Piłkarze często padają ofiarami włamań. Najczęściej dochodzi do nich w Hiszpanii czy też we Włoszech, choć nie tylko. O brutalności przestępców w przeszłości przekonali się m.in. Paul Pogba, Ashley Cole, Victor Lindelof, Alex Oxlade-Chamberlain czy Angel Di Maria. Co więcej, ostatniego z wymienionych zawodników okradziono aż trzykrotnie! Teraz włamywacze wzięli na cel inną osobę ze świata futbolu - nie piłkarza, a trenera.
Mowa o Roberto D'Aversie, nowym szkoleniowcu Empoli. Do zdarzenia miało dojść w nocy z wtorku na środę. Złodzieje wzięli sobie za cel posiadłość Włocha, która znajduje się w pobliżu centrum miasta. Tamtejsze media przedstawiają dwie wersje zdarzeń.
Zgodnie z ustaleniami m.in. calcionapoli24.it, w momencie napadu trenera i jego rodziny nie było w domu. Złodzieje nie ukradli jednak niczego konkretnego. D'Aversa dowiedział się o włamaniu dopiero po dotarciu z rodziną na miejsce - zauważył uchylone drzwi i wyłamany zamek, co mocno go wystraszyło. Sprawą zajmuje się już policja.
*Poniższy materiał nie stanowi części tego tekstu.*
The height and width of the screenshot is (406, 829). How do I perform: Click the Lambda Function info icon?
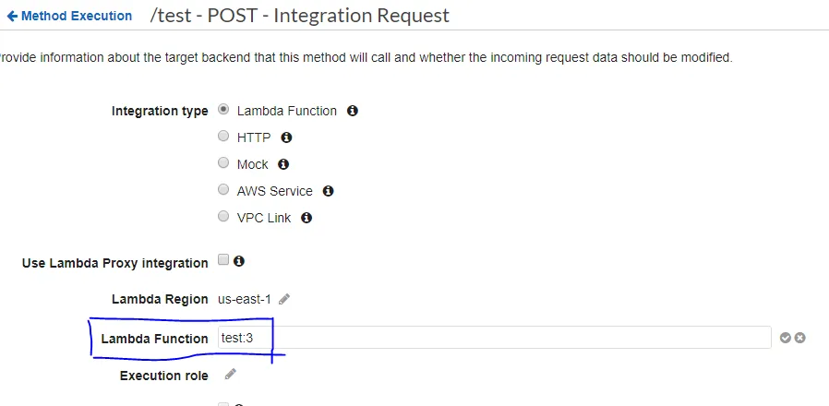352,111
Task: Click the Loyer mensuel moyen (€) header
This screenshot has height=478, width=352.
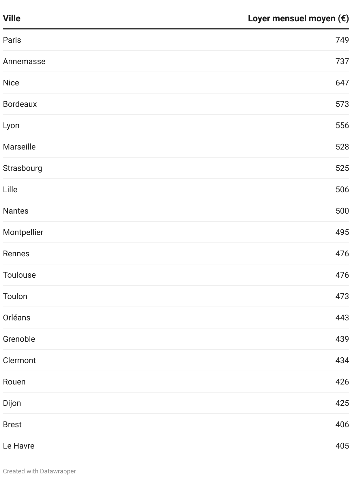Action: click(298, 18)
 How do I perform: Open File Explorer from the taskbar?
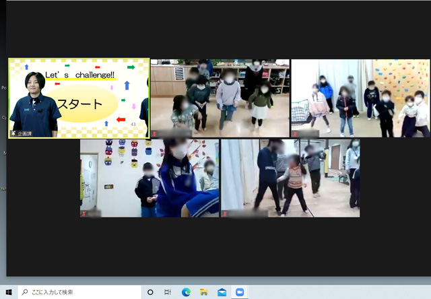tap(204, 292)
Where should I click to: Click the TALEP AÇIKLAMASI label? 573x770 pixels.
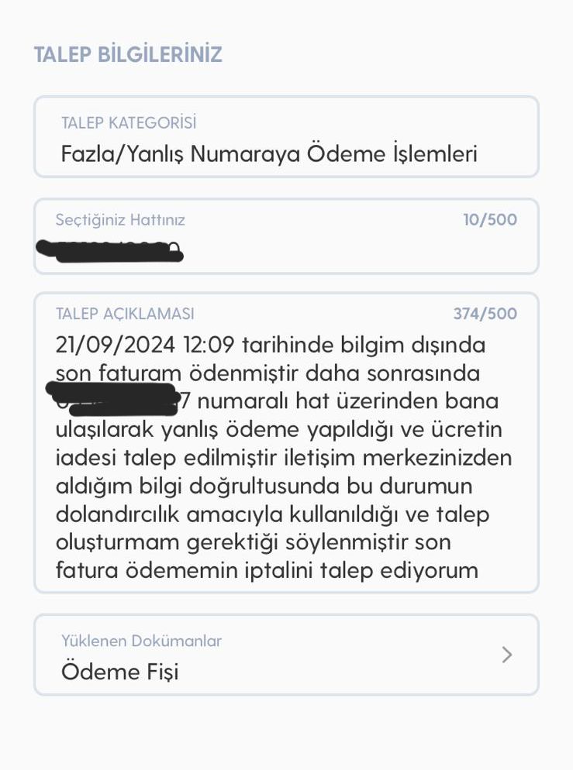(x=125, y=314)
Inna wersja zdarzeń, przedstawiona m.in. przez Alfredo Pedullę, włoskiego dziennikarza zakłada, że trener i jego rodzina nakryli złodziei na gorącym uczynku. Mieli wrócić do mieszkania w momencie, gdy znajdowali się w nim jeszcze przestępcy. Co więcej, złodzieje mieli dosłownie przebiec koło nich. Skutki włamania najbardziej odczuła najmłodsza córka D'Aversa - ma być w silnym szoku.
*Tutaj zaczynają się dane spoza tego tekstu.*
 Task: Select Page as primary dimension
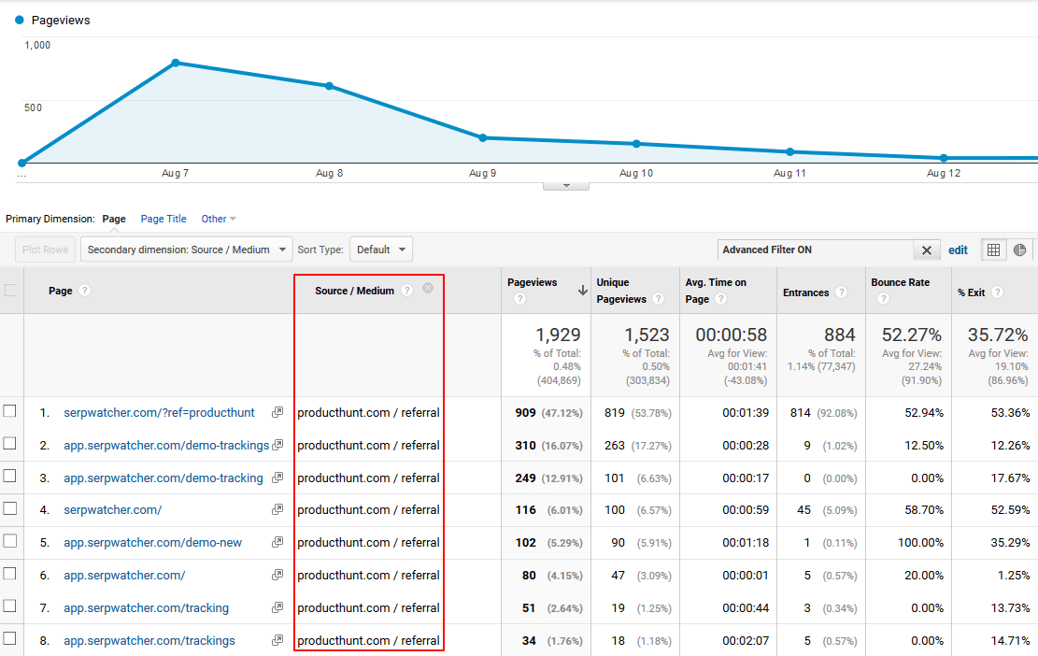point(114,219)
Do sprawy odniósł się też sam poszkodowany. "To był dla nas trudny moment. Na szczęście jest już za nami. Otwarte drzwi wejściowe, naruszono naszą prywatność i wzbudzono strach. Dziękuję policji i mieszkańcom Empoli za to, że okazali mojej rodzinie niezwykłą miłość. To był zły odcinek, który należy już do przeszłości" - napisał D'Aversa na Instagramie i zaznaczył, że teraz jego myśli krążą już wokół kolejnego meczu Empoli. Rywalem będzie Juventus.
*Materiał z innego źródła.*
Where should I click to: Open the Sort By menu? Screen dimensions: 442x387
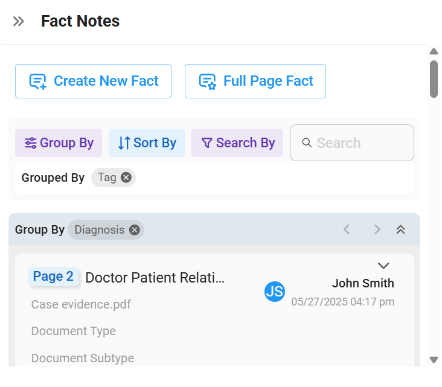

Na początku lipca Roberto D'Aversa został trenerem Empoli, drużyny, która w minionym sezonie ledwo utrzymała się w Serie A. I początek przygody z nowym klubem ma całkiem udany. Po trzech kolejkach zespół zajmuje siódmą lokatę z dorobkiem pięciu punktów. Na to składa się jedno zwycięstwo i dwa remisy. Tym samym wciąż jest niepokonany.